[start Dataset records]

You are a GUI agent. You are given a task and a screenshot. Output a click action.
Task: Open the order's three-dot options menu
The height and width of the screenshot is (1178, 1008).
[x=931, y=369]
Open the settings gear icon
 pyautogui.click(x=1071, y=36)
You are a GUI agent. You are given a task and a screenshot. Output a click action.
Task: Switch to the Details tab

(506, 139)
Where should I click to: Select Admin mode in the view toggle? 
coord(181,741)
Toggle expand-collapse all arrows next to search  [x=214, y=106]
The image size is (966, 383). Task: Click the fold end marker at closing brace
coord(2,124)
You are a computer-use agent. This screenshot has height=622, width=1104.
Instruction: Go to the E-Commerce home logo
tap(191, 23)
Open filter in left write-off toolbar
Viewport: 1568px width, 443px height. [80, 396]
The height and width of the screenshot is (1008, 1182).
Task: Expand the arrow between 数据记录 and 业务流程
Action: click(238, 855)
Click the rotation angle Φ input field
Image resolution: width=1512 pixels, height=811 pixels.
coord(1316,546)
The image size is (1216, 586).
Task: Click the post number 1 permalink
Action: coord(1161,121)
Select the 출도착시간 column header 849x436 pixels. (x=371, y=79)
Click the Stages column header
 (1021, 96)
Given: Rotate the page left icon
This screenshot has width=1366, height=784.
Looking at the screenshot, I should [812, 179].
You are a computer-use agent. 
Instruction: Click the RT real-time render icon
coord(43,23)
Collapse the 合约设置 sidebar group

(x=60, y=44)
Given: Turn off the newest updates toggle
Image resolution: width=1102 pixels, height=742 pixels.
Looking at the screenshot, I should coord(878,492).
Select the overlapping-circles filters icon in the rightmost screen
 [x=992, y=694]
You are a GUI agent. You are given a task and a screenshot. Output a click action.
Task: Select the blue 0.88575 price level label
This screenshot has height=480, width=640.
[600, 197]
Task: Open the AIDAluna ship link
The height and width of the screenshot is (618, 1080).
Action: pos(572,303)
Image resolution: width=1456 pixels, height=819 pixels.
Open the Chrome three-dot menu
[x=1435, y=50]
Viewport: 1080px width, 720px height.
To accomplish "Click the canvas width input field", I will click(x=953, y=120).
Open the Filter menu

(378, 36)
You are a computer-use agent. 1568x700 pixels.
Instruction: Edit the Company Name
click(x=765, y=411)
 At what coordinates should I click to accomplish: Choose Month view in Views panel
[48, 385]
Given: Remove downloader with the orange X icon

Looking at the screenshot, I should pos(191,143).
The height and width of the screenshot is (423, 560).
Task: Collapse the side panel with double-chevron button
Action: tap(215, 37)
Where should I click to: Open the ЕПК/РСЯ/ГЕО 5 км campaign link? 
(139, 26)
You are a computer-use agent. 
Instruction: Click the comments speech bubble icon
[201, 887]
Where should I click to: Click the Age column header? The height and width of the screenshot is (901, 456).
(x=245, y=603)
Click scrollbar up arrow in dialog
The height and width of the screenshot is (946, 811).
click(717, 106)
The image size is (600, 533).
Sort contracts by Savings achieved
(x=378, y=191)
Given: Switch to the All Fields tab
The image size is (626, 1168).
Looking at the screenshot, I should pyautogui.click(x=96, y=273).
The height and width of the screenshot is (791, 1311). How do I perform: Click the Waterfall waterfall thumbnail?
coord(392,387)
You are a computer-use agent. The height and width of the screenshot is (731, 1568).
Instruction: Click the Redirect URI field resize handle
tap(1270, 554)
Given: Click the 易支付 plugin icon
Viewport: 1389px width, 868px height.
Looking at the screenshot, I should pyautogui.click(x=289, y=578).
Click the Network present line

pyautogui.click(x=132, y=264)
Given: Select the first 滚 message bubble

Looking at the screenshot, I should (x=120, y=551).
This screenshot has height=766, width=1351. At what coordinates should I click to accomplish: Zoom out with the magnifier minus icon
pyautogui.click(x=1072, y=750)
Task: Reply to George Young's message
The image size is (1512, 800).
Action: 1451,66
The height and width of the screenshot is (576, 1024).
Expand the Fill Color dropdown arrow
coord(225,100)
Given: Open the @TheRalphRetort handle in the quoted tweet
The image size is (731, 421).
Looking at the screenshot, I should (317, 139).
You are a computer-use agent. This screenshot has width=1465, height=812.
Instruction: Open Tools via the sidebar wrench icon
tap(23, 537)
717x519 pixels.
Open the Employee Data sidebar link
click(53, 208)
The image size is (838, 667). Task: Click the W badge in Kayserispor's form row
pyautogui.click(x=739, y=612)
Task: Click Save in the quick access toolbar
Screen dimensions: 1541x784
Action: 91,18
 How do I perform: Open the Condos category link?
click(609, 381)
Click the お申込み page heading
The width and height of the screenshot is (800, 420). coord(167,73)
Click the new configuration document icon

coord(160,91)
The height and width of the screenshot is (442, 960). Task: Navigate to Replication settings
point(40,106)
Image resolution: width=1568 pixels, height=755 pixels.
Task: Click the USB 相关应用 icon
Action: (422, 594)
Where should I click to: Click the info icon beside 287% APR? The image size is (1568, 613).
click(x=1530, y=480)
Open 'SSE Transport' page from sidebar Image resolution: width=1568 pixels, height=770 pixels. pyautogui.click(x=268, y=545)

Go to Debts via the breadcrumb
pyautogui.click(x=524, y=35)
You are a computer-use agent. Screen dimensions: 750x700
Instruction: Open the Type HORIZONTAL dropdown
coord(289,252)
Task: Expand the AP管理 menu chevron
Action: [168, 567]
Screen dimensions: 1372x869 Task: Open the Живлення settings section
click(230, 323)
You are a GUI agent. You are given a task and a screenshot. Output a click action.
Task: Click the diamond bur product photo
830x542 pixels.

[end Dataset records]

• What to do
Write out every item above verbatim, line by line.

• Answer for the task
You are a GUI agent. You are given a task and a screenshot. Output a click action.
Task: Open the order's three-dot options menu
The height and width of the screenshot is (1178, 1008).
[x=931, y=369]
Open the settings gear icon
 pyautogui.click(x=1071, y=36)
You are a GUI agent. You are given a task and a screenshot. Output a click action.
Task: Switch to the Details tab

(506, 139)
Where should I click to: Select Admin mode in the view toggle? 
coord(181,741)
Toggle expand-collapse all arrows next to search  [x=214, y=106]
The image size is (966, 383). Task: Click the fold end marker at closing brace
coord(2,124)
You are a computer-use agent. This screenshot has height=622, width=1104.
Instruction: Go to the E-Commerce home logo
tap(191, 23)
Open filter in left write-off toolbar
Viewport: 1568px width, 443px height. [80, 396]
The height and width of the screenshot is (1008, 1182).
Task: Expand the arrow between 数据记录 and 业务流程
Action: click(238, 855)
Click the rotation angle Φ input field
Image resolution: width=1512 pixels, height=811 pixels.
coord(1316,546)
The image size is (1216, 586).
Task: Click the post number 1 permalink
Action: coord(1161,121)
Select the 출도착시간 column header 849x436 pixels. (x=371, y=79)
Click the Stages column header
 (1021, 96)
Given: Rotate the page left icon
This screenshot has width=1366, height=784.
Looking at the screenshot, I should [812, 179].
You are a computer-use agent. 
Instruction: Click the RT real-time render icon
coord(43,23)
Collapse the 合约设置 sidebar group

(x=60, y=44)
Given: Turn off the newest updates toggle
Image resolution: width=1102 pixels, height=742 pixels.
Looking at the screenshot, I should coord(878,492).
Select the overlapping-circles filters icon in the rightmost screen
 [x=992, y=694]
You are a GUI agent. You are given a task and a screenshot. Output a click action.
Task: Select the blue 0.88575 price level label
This screenshot has height=480, width=640.
[600, 197]
Task: Open the AIDAluna ship link
The height and width of the screenshot is (618, 1080).
Action: pos(572,303)
Image resolution: width=1456 pixels, height=819 pixels.
Open the Chrome three-dot menu
[x=1435, y=50]
Viewport: 1080px width, 720px height.
To accomplish "Click the canvas width input field", I will click(x=953, y=120).
Open the Filter menu

(378, 36)
You are a computer-use agent. 1568x700 pixels.
Instruction: Edit the Company Name
click(x=765, y=411)
 At what coordinates should I click to accomplish: Choose Month view in Views panel
[48, 385]
Given: Remove downloader with the orange X icon

Looking at the screenshot, I should pos(191,143).
The height and width of the screenshot is (423, 560).
Task: Collapse the side panel with double-chevron button
Action: tap(215, 37)
Where should I click to: Open the ЕПК/РСЯ/ГЕО 5 км campaign link? 
(139, 26)
You are a computer-use agent. 
Instruction: Click the comments speech bubble icon
[201, 887]
Where should I click to: Click the Age column header? The height and width of the screenshot is (901, 456).
(x=245, y=603)
Click scrollbar up arrow in dialog
The height and width of the screenshot is (946, 811).
click(717, 106)
The image size is (600, 533).
Sort contracts by Savings achieved
(x=378, y=191)
Given: Switch to the All Fields tab
The image size is (626, 1168).
Looking at the screenshot, I should pyautogui.click(x=96, y=273).
The height and width of the screenshot is (791, 1311). How do I perform: Click the Waterfall waterfall thumbnail?
coord(392,387)
You are a computer-use agent. The height and width of the screenshot is (731, 1568).
Instruction: Click the Redirect URI field resize handle
tap(1270, 554)
Given: Click the 易支付 plugin icon
Viewport: 1389px width, 868px height.
Looking at the screenshot, I should pyautogui.click(x=289, y=578).
Click the Network present line

pyautogui.click(x=132, y=264)
Given: Select the first 滚 message bubble

Looking at the screenshot, I should (x=120, y=551).
This screenshot has height=766, width=1351. At what coordinates should I click to accomplish: Zoom out with the magnifier minus icon
pyautogui.click(x=1072, y=750)
Task: Reply to George Young's message
The image size is (1512, 800).
Action: 1451,66
The height and width of the screenshot is (576, 1024).
Expand the Fill Color dropdown arrow
coord(225,100)
Given: Open the @TheRalphRetort handle in the quoted tweet
The image size is (731, 421).
Looking at the screenshot, I should (317, 139).
You are a computer-use agent. This screenshot has width=1465, height=812.
Instruction: Open Tools via the sidebar wrench icon
tap(23, 537)
717x519 pixels.
Open the Employee Data sidebar link
click(53, 208)
The image size is (838, 667). Task: Click the W badge in Kayserispor's form row
pyautogui.click(x=739, y=612)
Task: Click Save in the quick access toolbar
Screen dimensions: 1541x784
Action: 91,18
 How do I perform: Open the Condos category link?
click(609, 381)
Click the お申込み page heading
The width and height of the screenshot is (800, 420). coord(167,73)
Click the new configuration document icon

coord(160,91)
The height and width of the screenshot is (442, 960). Task: Navigate to Replication settings
point(40,106)
Image resolution: width=1568 pixels, height=755 pixels.
Task: Click the USB 相关应用 icon
Action: (422, 594)
Where should I click to: Click the info icon beside 287% APR? The image size is (1568, 613).
click(x=1530, y=480)
Open 'SSE Transport' page from sidebar Image resolution: width=1568 pixels, height=770 pixels. pyautogui.click(x=268, y=545)

Go to Debts via the breadcrumb
pyautogui.click(x=524, y=35)
You are a computer-use agent. Screen dimensions: 750x700
Instruction: Open the Type HORIZONTAL dropdown
coord(289,252)
Task: Expand the AP管理 menu chevron
Action: [168, 567]
Screen dimensions: 1372x869 Task: Open the Живлення settings section
click(230, 323)
You are a GUI agent. You are given a task and a screenshot. Output a click action.
Task: Click the diamond bur product photo
830x542 pixels.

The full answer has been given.